My guest writer today is Natalie Davey. She’s a writer, educator and co-host of the Reframeables podcast. For academia she researches and writes about education, narrativity and care. Some of her words can be found in Chatelaine, Teach Magazine, and more on her website.
What I’m reading is often connected to what I’m writing about. Of late that has been female artists like Rosa Bonheur and Hilma Af Klint. I first wrote about Bonheur back in university. But as is the way with retrospective self-analysis, I did not know at 20 that she would be one of the first in my career-long search for female mentors. Only recently, when I wrote about my emotional response to stumbling upon one of her paintings in Paris so many years ago, did I make the mentoring link. She painted her connection to the land and to the people around her, along with her personal losses with such clarity that I cried standing there in front of her cows. In the years since, I’ve had many students cry with me and here’s what I know now: emotions are big when one feels seen.
Hilma Af Klint is another mentor artist I did not know I needed until I was asked to join the Who ARTed podcast for a conversation about her work. Doing a deep dive into her past, I read of a deeply spiritual inclination that impacted how she painted. She was an artist so in tune with her body and ahead of her time that, according to stipulations made in her will, she ensured her paintings would remain hidden from public view for 20 years after her death. She didn’t trust her peers to understand her abstract work and placed her hope in future generations instead.

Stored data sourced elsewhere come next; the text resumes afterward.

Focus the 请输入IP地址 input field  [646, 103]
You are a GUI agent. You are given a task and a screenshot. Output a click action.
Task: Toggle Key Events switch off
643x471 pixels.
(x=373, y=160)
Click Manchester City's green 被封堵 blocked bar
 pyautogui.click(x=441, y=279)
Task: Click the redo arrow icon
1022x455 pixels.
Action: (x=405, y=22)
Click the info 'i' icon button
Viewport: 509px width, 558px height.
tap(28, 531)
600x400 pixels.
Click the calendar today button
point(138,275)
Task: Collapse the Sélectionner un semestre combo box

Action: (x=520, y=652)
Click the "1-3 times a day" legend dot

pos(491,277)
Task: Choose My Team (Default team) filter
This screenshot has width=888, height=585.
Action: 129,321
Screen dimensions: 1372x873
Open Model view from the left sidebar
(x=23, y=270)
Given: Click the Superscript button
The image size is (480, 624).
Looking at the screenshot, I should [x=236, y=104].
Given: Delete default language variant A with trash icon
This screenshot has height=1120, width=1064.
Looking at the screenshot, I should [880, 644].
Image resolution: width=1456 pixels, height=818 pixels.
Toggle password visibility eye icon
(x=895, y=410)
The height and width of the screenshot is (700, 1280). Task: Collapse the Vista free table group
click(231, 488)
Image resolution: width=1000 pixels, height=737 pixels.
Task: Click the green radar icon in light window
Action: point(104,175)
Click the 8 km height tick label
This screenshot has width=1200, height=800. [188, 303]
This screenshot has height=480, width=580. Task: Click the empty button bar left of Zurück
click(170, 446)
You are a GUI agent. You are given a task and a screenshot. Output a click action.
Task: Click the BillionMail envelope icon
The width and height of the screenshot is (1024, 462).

This week I intend to channel Af Klint’s forward thinking vision and self-assured confidence in the value of what I create! I will also tap into Bonheur’s attuned attention to life as it happens in my everyday. Thank you, mentors.
What We Do in the Shadows is my new favourite escape. I love British humour (I mean I married a Manc!) and this show is filled with exactly that: self-deprecating, off-beat, wry humour about a group of Vampires who live in Staten Island. Fun fact: the series was filmed in Toronto so it’s fun to spot places like Humber’s Lakeshore campus in the midst of the ridiculous mockumentary storyline. This show has made me laugh out loud – full on guffaws – and that takes a lot for me and my world-weary spirit. Disney+ wins again with a very un-Disney show.
This skirt from Coal Miner’s Daughter – a store I love to walk to because a) it’s close to home and b) they do good things for the world beyond selling pretty clothing.
Check out their website to see initiatives they are connected to. It just makes sense that for a Reframeables photoshoot I’d wear something from CMD. Socially conscious self-help encapsulated in a 50s style pleather skirt!